(Beginning of DATA FOR THIS EXERCISE)
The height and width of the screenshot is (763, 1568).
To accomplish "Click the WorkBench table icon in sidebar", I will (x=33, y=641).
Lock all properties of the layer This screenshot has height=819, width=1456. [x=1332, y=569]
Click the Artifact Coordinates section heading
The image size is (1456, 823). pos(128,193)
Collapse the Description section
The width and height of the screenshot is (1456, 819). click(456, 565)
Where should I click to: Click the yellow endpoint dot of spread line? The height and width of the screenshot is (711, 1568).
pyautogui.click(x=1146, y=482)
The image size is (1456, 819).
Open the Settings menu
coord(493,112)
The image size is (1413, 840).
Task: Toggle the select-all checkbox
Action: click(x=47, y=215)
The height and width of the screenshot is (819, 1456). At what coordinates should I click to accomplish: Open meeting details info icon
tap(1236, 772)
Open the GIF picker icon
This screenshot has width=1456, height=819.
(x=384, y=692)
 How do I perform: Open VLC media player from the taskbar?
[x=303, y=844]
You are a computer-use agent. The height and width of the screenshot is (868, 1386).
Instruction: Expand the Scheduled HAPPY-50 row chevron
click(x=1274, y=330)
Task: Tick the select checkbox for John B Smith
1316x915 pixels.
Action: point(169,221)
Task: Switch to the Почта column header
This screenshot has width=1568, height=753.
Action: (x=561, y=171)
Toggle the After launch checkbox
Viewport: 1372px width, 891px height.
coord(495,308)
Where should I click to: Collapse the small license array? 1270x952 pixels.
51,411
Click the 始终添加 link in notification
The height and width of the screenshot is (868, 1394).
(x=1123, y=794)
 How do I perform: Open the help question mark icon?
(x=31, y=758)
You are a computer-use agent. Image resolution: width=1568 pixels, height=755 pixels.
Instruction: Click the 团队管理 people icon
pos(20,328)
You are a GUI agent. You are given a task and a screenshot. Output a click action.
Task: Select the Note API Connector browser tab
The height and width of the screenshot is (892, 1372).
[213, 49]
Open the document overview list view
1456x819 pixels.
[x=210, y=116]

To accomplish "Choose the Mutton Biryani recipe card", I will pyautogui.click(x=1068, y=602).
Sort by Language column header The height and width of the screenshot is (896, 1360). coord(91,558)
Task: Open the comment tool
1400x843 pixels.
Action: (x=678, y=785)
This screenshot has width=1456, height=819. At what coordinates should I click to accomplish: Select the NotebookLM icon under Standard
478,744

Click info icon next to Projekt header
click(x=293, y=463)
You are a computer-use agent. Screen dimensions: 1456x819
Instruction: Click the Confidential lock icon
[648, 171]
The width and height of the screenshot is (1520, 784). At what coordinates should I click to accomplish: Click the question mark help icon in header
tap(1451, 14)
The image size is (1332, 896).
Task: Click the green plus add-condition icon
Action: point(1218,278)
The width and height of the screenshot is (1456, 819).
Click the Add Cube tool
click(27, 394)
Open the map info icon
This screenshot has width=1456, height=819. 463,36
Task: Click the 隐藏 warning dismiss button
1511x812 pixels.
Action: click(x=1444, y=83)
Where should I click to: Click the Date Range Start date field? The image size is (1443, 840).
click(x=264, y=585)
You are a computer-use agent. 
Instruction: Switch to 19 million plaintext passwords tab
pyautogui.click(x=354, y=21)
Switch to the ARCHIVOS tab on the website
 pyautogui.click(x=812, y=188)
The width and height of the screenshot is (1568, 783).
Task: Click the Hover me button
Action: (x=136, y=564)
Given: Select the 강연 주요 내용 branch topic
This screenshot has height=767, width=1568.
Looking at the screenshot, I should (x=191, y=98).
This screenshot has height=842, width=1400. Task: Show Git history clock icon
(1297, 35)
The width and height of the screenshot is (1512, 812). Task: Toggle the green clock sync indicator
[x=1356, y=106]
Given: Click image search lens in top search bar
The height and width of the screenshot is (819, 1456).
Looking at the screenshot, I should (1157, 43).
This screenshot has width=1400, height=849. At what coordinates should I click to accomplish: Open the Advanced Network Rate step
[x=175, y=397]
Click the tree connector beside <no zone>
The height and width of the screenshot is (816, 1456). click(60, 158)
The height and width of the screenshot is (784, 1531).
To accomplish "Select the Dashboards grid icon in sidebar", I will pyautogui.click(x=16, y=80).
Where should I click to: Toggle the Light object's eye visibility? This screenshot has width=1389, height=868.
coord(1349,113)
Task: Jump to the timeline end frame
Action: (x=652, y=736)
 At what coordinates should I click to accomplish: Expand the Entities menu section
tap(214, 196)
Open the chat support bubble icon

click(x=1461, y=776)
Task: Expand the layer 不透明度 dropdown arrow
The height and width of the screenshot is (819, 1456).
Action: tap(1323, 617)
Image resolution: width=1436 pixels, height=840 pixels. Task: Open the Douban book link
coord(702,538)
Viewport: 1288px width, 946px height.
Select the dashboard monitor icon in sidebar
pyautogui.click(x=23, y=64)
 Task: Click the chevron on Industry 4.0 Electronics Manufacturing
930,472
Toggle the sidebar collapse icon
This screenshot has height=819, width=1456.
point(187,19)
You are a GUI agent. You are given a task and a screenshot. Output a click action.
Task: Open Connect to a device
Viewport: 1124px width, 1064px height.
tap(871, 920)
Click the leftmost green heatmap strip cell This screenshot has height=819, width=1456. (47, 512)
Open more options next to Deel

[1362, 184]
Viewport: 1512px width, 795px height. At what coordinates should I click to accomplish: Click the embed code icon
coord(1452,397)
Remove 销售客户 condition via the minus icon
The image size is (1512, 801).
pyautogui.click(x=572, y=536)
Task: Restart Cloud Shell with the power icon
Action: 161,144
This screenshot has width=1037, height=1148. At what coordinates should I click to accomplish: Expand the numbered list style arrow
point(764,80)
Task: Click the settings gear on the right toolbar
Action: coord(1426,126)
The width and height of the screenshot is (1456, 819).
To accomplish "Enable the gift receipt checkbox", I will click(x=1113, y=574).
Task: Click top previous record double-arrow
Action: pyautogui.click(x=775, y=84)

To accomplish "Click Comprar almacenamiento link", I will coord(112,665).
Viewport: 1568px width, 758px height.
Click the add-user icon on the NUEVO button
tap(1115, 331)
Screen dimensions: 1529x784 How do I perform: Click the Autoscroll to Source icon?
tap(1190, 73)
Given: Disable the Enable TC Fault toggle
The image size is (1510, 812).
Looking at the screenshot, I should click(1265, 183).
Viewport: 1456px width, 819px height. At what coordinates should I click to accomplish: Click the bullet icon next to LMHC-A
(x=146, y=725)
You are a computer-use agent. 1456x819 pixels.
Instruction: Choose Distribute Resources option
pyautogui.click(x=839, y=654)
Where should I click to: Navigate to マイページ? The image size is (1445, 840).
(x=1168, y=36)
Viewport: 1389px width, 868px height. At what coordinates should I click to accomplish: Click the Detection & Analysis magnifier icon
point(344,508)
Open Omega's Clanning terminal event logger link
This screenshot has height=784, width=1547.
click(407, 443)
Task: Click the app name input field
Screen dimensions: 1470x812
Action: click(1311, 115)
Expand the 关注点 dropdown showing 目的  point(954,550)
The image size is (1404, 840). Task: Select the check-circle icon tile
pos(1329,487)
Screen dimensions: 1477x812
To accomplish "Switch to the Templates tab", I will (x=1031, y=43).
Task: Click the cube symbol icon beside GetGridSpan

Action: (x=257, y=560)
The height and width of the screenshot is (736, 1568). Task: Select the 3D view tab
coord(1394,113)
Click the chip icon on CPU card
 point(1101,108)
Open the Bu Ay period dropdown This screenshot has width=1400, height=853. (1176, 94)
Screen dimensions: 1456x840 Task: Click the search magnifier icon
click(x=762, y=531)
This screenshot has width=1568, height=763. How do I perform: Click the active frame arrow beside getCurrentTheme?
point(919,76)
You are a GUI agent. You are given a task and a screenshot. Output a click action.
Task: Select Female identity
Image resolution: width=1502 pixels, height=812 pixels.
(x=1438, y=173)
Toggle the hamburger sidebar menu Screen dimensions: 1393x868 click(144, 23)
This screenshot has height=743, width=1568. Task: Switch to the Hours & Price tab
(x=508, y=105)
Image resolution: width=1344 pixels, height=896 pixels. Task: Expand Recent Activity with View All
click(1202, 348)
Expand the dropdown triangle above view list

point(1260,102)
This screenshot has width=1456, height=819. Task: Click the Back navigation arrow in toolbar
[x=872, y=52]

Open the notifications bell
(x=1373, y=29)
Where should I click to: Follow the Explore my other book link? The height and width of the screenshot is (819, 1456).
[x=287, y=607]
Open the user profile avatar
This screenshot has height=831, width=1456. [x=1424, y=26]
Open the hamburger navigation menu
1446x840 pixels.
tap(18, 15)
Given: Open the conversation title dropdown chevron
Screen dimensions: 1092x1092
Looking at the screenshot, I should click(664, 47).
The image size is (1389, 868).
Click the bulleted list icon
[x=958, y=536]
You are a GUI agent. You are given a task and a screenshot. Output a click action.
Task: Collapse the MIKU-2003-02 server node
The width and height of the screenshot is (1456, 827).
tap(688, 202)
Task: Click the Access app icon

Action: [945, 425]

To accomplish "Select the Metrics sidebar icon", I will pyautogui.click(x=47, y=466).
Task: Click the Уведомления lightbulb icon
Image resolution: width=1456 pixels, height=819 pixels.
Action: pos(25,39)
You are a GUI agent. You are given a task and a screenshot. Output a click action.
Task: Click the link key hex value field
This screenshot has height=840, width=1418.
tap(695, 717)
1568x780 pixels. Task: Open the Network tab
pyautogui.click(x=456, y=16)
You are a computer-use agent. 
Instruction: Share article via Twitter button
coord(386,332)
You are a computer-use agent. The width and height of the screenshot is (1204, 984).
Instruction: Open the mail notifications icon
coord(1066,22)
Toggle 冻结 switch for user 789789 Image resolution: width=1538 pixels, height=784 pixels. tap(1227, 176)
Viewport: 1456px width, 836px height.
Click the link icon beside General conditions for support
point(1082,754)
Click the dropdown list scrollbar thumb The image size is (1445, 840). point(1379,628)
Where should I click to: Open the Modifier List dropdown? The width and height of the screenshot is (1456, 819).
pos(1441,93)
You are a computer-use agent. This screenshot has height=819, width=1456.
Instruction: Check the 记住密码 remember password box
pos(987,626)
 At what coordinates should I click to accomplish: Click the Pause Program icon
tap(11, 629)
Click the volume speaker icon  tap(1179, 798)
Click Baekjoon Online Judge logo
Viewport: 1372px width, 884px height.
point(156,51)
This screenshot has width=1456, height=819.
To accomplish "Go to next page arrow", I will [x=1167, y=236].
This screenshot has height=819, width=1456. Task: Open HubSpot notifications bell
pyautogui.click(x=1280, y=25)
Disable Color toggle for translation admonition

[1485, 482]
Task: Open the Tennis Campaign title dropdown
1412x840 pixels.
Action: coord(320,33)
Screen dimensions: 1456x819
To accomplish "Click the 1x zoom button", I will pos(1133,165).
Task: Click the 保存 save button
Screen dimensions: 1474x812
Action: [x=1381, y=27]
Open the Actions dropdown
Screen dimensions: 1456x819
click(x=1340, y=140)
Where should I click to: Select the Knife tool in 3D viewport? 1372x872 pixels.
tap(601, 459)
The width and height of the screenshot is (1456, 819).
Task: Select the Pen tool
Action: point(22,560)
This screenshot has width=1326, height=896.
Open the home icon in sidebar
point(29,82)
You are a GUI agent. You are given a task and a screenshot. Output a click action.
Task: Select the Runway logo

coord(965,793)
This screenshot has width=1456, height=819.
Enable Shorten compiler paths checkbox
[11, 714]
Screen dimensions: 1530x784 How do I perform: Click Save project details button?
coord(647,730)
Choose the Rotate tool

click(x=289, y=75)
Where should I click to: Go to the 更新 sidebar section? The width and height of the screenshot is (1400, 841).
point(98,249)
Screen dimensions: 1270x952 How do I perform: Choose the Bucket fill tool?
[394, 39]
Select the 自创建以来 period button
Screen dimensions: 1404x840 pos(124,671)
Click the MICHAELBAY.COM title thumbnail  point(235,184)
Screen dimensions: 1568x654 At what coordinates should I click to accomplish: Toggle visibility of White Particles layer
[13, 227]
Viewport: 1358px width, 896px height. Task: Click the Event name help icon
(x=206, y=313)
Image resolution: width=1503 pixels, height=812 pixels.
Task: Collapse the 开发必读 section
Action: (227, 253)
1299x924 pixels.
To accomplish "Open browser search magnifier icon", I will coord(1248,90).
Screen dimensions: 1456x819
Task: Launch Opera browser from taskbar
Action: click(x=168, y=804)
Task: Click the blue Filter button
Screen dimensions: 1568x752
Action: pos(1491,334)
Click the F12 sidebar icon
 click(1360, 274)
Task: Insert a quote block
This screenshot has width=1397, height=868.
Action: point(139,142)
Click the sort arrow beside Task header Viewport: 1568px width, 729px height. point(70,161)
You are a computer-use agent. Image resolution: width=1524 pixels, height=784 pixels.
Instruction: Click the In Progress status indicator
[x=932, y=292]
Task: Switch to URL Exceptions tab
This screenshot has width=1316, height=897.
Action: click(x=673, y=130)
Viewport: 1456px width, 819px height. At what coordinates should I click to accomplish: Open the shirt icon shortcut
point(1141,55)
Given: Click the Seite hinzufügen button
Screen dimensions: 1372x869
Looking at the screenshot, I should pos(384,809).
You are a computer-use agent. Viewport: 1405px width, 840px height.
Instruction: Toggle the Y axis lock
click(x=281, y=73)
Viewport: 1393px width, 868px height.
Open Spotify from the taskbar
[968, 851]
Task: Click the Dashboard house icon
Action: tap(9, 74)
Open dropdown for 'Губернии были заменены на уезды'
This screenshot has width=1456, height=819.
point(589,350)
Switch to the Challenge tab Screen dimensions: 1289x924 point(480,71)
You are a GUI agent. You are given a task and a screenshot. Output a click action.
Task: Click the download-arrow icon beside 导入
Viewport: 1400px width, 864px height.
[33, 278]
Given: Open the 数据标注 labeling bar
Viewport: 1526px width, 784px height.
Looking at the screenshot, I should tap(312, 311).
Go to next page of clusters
(End of DATA FOR THIS EXERCISE)
WHAT TO PRODUCE: Within the listing above, the range opens at the line with "Viewport: 1358px width, 896px" and closes at the line with "Click the sort". Reproduce exactly the lines of that range, including both ends.

RESPONSE TO THIS TASK:
Viewport: 1358px width, 896px height. Task: Click the Event name help icon
(x=206, y=313)
Image resolution: width=1503 pixels, height=812 pixels.
Task: Collapse the 开发必读 section
Action: (227, 253)
1299x924 pixels.
To accomplish "Open browser search magnifier icon", I will coord(1248,90).
Screen dimensions: 1456x819
Task: Launch Opera browser from taskbar
Action: click(x=168, y=804)
Task: Click the blue Filter button
Screen dimensions: 1568x752
Action: pos(1491,334)
Click the F12 sidebar icon
 click(1360, 274)
Task: Insert a quote block
This screenshot has width=1397, height=868.
Action: point(139,142)
Click the sort arrow beside Task header Viewport: 1568px width, 729px height. point(70,161)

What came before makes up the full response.